In Italy, but essentially throughout the world, driving control systems capable of tracing citizens’ personal data are already in use. These are the speed cameras, the Tutor, the Vergilius, to name a few, which obviously require access to the driver’s details to guarantee the state police the possibility of imposing sanctions. As highlighted, for example, on the website of Motorways for Italy“the control Tutor system stores vehicle data but only for the purpose of verifying the infringement”, therefore the data of non-sanctioned vehicles is recorded. Instruments, such as the speed detector, whose presence must be specifically reported and fundamental to making our roads safer, as evidenced by the many data that highlight the reduction in accidents where certain devices are present. However, the advancement of technology means that increasingly smaller instruments are able to operate in an increasingly important manner, to develop more and more data, to communicate with multiple reference channels at the same time. Which can lead to ambiguous situations, such as those reported in the United States, in which tools dedicated to road safety can – or actually are – actually used for activities of a completely different type. How to prevent this?

legislation and future doubts

Of course, they are the legislative systems of the various countries to establish which data collected and processed by a tool can be used by a police body, or law enforcement in general, and also what countermeasures must be implemented if these limits are exceeded. However, the road between saying and doing is tortuous: data, in fact, travels much faster than Parliaments or judicial controls. And this is a modern problem that does not only concern tools dedicated to road safety. In the future it will probably be increasingly complicated to know whether a camera used to monitor speed is – there is no doubt about the fact that they will have the possibility – also monitoring something else, even banal purchasing habits for example, without necessarily delving into science fiction scenarios. How to manage this phenomenon, even more so in a world where tools such as, to name one, the Tutor take it for granted and consider it fundamental for security purposes? Will we take steps backwards regarding road safety, giving up control systems in favor of our privacy or will we surrender to the idea that in addition to our cruising speed the various cameras also know where, for example, we are going on holiday?

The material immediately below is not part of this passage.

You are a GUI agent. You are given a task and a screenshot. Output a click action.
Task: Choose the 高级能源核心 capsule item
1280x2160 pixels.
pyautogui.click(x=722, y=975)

there are also risks inside the car

Monitoring our data, however, may not only be cameras or control systems inserted into the environment, but also the actual vehicles. The warning always comes from the United States, but this time from the White House and not from a citizen collective. It was the Biden presidency, in fact, to ban cars with software And hardware Chinese (in addition to inserting 100% duties on Beijing’s electric cars) due, among others, to the risks related to the privacy of US drivers (the possibility of the vehicle being controlled remotely was also cited among the dangers). The ability to access and collect data from modern cars is therefore another aspect that legislators must consider, especially when the vehicles are produced in countries where companies, de factoare linked and controlled by the central state, such as the People’s Republic.